Title: New book 'Oklahoma City Music: Deep Deuce and Beyond' traces 60 years of local music history
Author: C.G. Niebank
Publisher: OK Gazette
11 a.m.-1 p.m. Saturday
Oklahoma History Center
2401 N. Laird
Anita Arnold had already written a couple of books about legendary jazz guitarist Charlie Christian and the Oklahoma City jazz scene in the Deep Deuce neighborhood as fundraisers for Oklahoma City's International Music Festival. She had already done research for Oklahoma author William Welge, whose thankful publisher then gave her copies of Welge's book for an additional fundraiser.
When those sold out, Arnold politely declined Arcadia Publishing's offer to provide additional books for fundraising. But some time later, an Arcadia representative called her again, offering copies of a new Arcadia title.
"They told me it was about Springlake Park," Arnold said, noting that the sales rep was unaware that Springlake Amusement Park had for years been a painful point of contention for many black city residents, who were excluded from the park as a result of lingering segregationist attitudes of its owners.
"I absolutely lost it and said, 'No, absolutely not!' and the guy was shocked and said, 'Well, I thought that was historical,'" Arnold said. "I said, 'It is, but the people I know do not want to conjure up any negative memories, and that was negative.'
"They were stunned that I blurted out how I felt, and then I said, 'I need to write a history book.'"
Much to her surprise, the sales rep told her that an editor would call to discuss just that.
"I was stunned.

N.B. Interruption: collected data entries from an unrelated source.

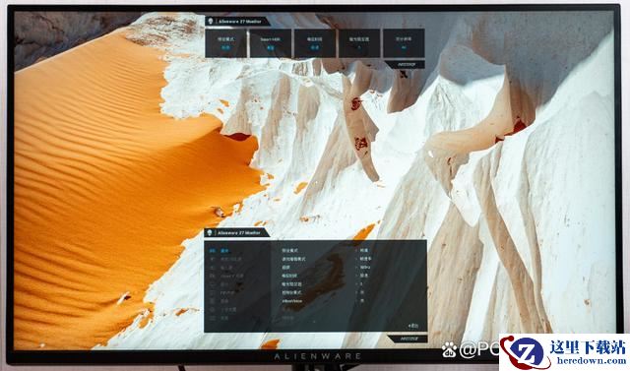Click the Exit label at the OSD bottom right
Image resolution: width=630 pixels, height=371 pixels.
[x=413, y=325]
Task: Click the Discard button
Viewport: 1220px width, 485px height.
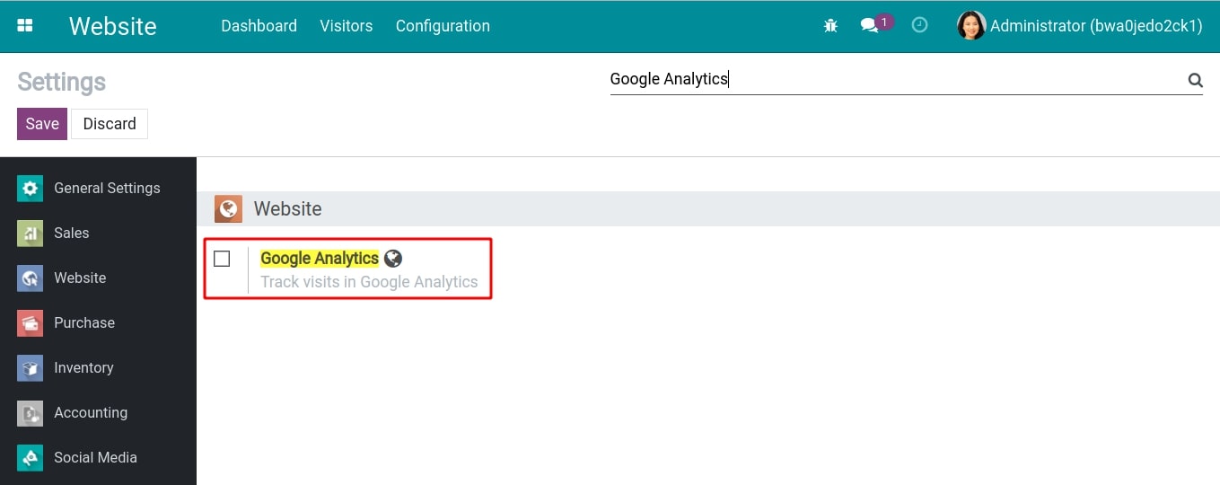Action: pyautogui.click(x=110, y=124)
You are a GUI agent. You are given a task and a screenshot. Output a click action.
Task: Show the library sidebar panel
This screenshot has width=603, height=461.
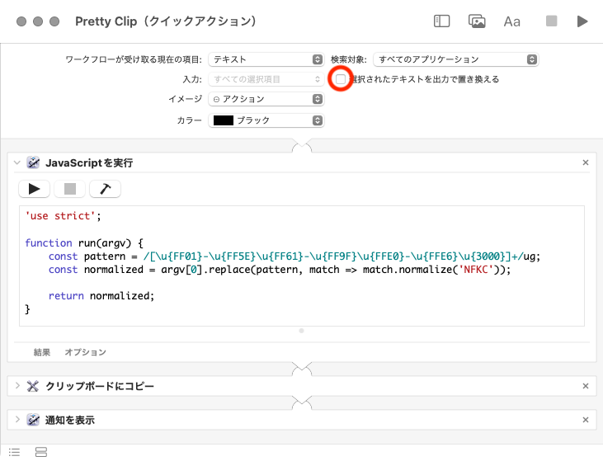[x=441, y=21]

I thought they were talking because I was ranting," she said. "So I thought that ... the least I could do is look at the proposal."

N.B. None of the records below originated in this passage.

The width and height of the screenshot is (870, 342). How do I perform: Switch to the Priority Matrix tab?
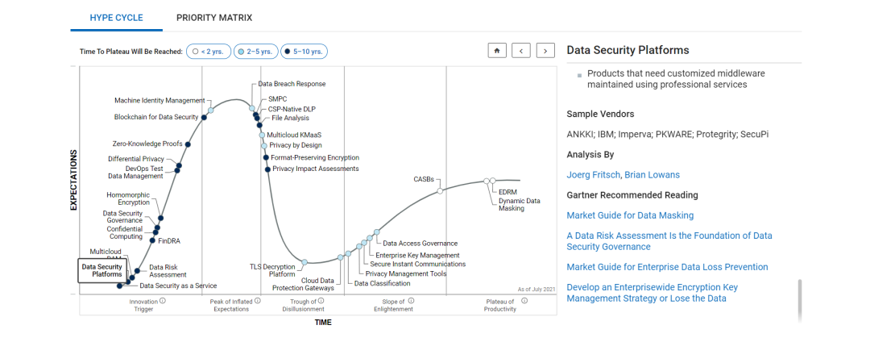[x=214, y=18]
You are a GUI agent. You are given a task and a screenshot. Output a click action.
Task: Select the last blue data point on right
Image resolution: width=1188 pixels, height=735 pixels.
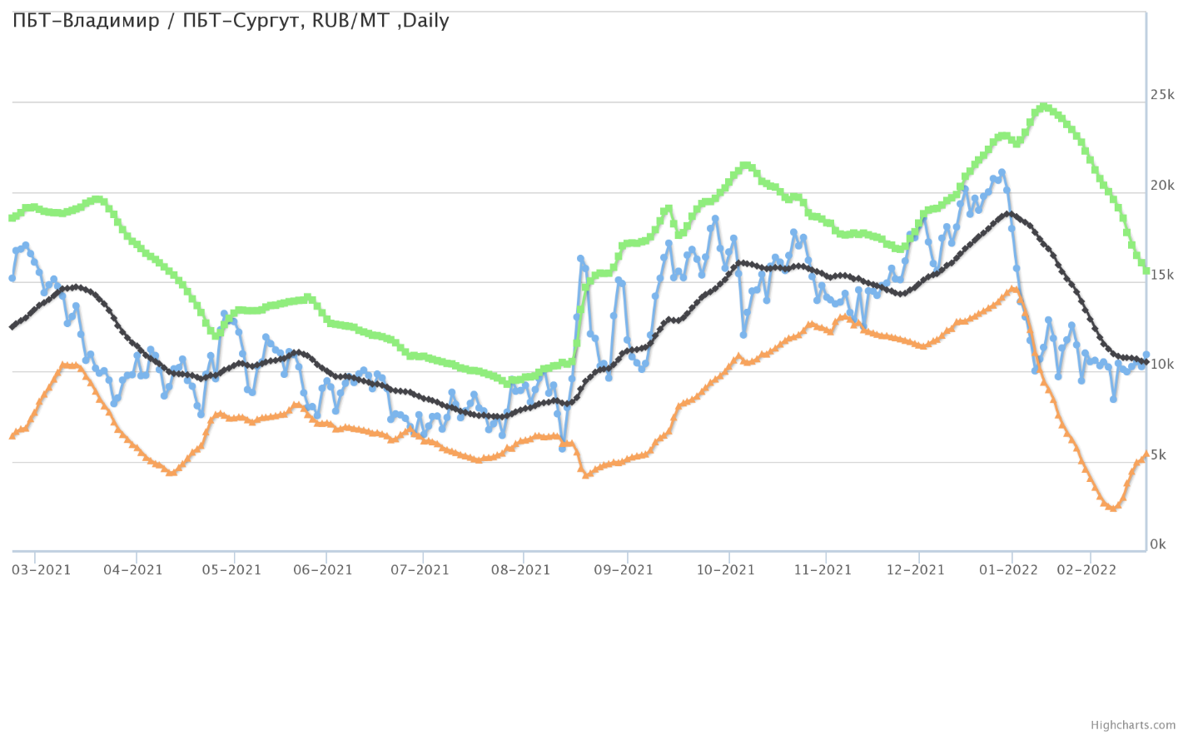(x=1146, y=355)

Arnold was reluctant to get caught up in writing another book, and she dragged her feet returning the proposal, hoping Arcadia would lose interest.
"I finally filled out and sent their proposal back, and they got excited, and I thought, 'I was supposed to be getting rid of them,'" she said with a laugh. "Each time I sent them something, it went from 'good possibilities' to 'this is really pretty good' to 'this is good' to 'this is excellent.'"
Arcadia, which specializes in publishing photo-heavy local histories, informed Arnold that 180 to 240 images would be needed.
Having already tapped many local resources for illustrations for her previous books, Arnold asked friends and acquaintances to search scrapbooks, attics and basements for previously unpublished images. To her relief, many were uncovered.
"I went from one person, and they referred me to someone else, and on and on. I got several pictures from the Oklahoma History Center," she said. "This is new stuff -- these are pictures a lot of people haven't seen before."
Titled "Oklahoma City Music: Deep Deuce and Beyond," Arnold's book traces 60 years of local music history, moving from the early days of jazz to the present day, including a full chapter about Christian, who went from Deep Deuce clubs to playing with jazz legends Count Basie and Benny Goodman before his tragic death at age 25 in 1942.
In conjunction with the 25th annual Charlie Christian International Music Festival, running through Sunday, Arnold will sign copies Saturday at the Oklahoma History Center.